━━ Data records
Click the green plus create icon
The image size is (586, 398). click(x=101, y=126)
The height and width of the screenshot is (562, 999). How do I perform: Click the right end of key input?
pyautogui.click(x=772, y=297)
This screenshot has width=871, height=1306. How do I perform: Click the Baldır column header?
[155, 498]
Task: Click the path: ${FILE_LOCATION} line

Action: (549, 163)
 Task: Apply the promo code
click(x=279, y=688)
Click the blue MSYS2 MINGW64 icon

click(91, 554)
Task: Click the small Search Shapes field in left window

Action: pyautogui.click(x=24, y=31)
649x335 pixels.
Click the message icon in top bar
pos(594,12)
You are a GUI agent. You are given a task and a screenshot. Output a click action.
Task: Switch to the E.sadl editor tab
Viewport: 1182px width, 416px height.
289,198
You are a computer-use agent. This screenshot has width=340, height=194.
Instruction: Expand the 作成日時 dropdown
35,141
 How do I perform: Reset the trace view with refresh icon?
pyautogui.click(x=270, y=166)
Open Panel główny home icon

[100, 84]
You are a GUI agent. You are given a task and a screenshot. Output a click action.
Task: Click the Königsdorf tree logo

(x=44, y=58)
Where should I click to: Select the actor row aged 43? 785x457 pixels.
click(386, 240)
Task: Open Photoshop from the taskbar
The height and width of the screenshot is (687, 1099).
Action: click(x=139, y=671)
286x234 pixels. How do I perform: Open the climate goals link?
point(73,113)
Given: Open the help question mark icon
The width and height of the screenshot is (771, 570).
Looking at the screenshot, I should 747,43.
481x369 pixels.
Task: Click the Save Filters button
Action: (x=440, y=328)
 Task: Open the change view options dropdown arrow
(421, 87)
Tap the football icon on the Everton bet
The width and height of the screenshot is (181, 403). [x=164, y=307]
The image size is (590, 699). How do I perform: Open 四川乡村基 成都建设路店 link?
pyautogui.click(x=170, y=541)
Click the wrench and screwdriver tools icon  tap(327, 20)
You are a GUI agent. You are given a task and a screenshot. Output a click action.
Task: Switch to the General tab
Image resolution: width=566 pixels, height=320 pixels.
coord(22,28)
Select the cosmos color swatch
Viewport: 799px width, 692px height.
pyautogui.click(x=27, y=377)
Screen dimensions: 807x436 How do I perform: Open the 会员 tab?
━━━━
## Task
Would you please repeat exactly the lines above, starting at the line with "Click the message icon in top bar" and stopping at the line with "Task: Switch to the General tab", both included?

## Exercise response
Click the message icon in top bar
pos(594,12)
You are a GUI agent. You are given a task and a screenshot. Output a click action.
Task: Switch to the E.sadl editor tab
Viewport: 1182px width, 416px height.
289,198
You are a computer-use agent. This screenshot has width=340, height=194.
Instruction: Expand the 作成日時 dropdown
35,141
 How do I perform: Reset the trace view with refresh icon?
pyautogui.click(x=270, y=166)
Open Panel główny home icon

[100, 84]
You are a GUI agent. You are given a task and a screenshot. Output a click action.
Task: Click the Königsdorf tree logo

(x=44, y=58)
Where should I click to: Select the actor row aged 43? 785x457 pixels.
click(386, 240)
Task: Open Photoshop from the taskbar
The height and width of the screenshot is (687, 1099).
Action: click(x=139, y=671)
286x234 pixels. How do I perform: Open the climate goals link?
point(73,113)
Given: Open the help question mark icon
The width and height of the screenshot is (771, 570).
Looking at the screenshot, I should 747,43.
481x369 pixels.
Task: Click the Save Filters button
Action: (x=440, y=328)
 Task: Open the change view options dropdown arrow
(421, 87)
Tap the football icon on the Everton bet
The width and height of the screenshot is (181, 403). [x=164, y=307]
The image size is (590, 699). How do I perform: Open 四川乡村基 成都建设路店 link?
pyautogui.click(x=170, y=541)
Click the wrench and screwdriver tools icon  tap(327, 20)
You are a GUI agent. You are given a task and a screenshot. Output a click action.
Task: Switch to the General tab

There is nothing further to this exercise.